The Daily Gamecock

Michele Bachmann visits Cayce

West Columbia visit delayed by protests in Charleston area

 

The campaign trail brought chaos and Republican presidential candidate Michele Bachmann to South Carolina Thursday, as the Minnesota congresswoman made appearances in Mt. Pleasant and West Columbia.

Bachmann had planned to speak aboard the USS Yorktown in Mt. Pleasant to praise veterans on the eve of Veteran’s Day and to outline her foreign policy platform.

But members of the Occupy Charleston protest had plans of their own.

“You capitalize on dividing Americans,” they shouted, interrupting Bachmann’s speech and repeating after one protester who read from a prepared statement, “claiming people that disagree with you are unpatriotic socialists.”

Seconds after the interruption, Bachmann was escorted off the stage; she returned after the demonstrators left.

The disruption appeared to delay the congresswoman’s Palmetto State schedule, which brought her — and a crowd of reporters — to a small and otherwise quiet Lizard’s Thicket restaurant on Sunset Boulevard in Cayce.

After a campaign staffer alluded to a holdup in Charleston that pushed the day’s schedule back, one reporter, who had evidently not heard about the interruption, asked if traffic in the Lowcountry was the source of the delay.

“Yeah, it was something like that,” he responded, obviously miffed.

Once Bachmann did arrive at the restaurant, she seemed to have shaken off the afternoon’s disruption and quickly began shaking hands and engaging in small talk with patrons, most of whom were unaware of her plans to visit.

“I’m here to meet with people all across South Carolina,” she told reporters later in the evening. “They’ve been so sweet all day; people have been wonderful in terms of support.”

Though her conversations with patrons revolved mostly around the restaurant’s country-style fare — including chicken fried steak and the state’s distinctive mustard-based barbecue — instead of issues of public policy, Bachmann did address issues specifically related to South Carolina with reporters.

“One thing I want to do is bring those thousands of jobs to South Carolina for Boeing; that’d be very important,” she said. “There’s a big problem up at Savannah River Site to be able to deal with the nuclear waste; I want to deal with that.

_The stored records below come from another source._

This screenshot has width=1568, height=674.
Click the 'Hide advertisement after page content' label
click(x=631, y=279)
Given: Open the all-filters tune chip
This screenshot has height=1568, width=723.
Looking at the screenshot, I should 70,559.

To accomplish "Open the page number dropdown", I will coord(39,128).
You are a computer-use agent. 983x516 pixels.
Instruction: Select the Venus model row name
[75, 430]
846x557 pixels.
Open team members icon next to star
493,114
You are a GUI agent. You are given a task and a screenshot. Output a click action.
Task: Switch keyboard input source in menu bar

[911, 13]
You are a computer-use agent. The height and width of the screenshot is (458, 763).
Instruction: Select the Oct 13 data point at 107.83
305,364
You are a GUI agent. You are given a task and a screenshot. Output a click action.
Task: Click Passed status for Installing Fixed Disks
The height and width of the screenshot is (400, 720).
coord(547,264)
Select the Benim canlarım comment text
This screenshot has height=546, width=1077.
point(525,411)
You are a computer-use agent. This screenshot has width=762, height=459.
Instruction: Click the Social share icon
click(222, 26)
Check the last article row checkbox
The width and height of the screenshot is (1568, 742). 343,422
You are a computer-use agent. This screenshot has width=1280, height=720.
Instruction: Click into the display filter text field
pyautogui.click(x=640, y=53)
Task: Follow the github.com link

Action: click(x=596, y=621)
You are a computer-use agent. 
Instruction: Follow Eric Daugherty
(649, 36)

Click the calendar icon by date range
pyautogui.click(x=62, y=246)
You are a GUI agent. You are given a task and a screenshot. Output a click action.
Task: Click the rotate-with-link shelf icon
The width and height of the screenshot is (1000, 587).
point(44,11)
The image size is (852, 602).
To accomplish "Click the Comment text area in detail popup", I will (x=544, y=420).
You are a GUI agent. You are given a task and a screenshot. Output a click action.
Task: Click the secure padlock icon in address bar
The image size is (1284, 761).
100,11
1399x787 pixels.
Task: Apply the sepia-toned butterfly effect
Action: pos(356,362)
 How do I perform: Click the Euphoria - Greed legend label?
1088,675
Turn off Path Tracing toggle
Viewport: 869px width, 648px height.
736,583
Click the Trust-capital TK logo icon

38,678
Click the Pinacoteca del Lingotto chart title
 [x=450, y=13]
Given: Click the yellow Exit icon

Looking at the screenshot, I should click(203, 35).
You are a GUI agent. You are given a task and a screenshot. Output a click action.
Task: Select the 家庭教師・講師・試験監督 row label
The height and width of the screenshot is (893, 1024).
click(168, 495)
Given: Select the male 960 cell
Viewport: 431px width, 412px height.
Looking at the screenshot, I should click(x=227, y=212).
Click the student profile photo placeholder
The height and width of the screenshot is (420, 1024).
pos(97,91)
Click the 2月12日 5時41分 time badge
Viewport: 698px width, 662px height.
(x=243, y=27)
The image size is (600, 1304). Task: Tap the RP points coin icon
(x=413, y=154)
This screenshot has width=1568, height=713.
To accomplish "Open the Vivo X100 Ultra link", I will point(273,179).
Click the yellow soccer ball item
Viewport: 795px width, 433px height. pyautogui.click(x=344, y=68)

There’s a highway that needs to be built out at Myrtle Beach. There are a lot of things that have to be done.”

Bachmann’s supporters Thursday evening, however, were concerned about more broad, sweeping issues.

One elderly patron, a federal employee who asked not to be named, explained that the issue he was most concerned about was “to get (President Barack) Obama out of office,” he said.

“I have been grossly disappointed in everything Obama has done,” he added. “I see nothing positive in anything he has done in the last almost three years.”

Another, Marilyn Merrill, a native Minnesotan and Wal-Mart Stores Inc. employee, expressed her concerns about Obama, the economy and the possibility of attacks from Iran on Israel. Merrill said she was looking for “leadership in the other direction — getting jobs and not spending so much money, because we can’t get any more in debt.”

“I think [Bachmann] knows how it is going, and [Obama’s] got to be stopped. Somebody’s got to do it, and I hope she does it,” Merril said. “Socialism is not the direction to go; it really isn’t.”

Bachmann’s visit to the Palmetto State continues today as she attends Columbia’s Veteran’s Day parade and participates in a Republican debate on Saturday at Wofford College in Spartanburg.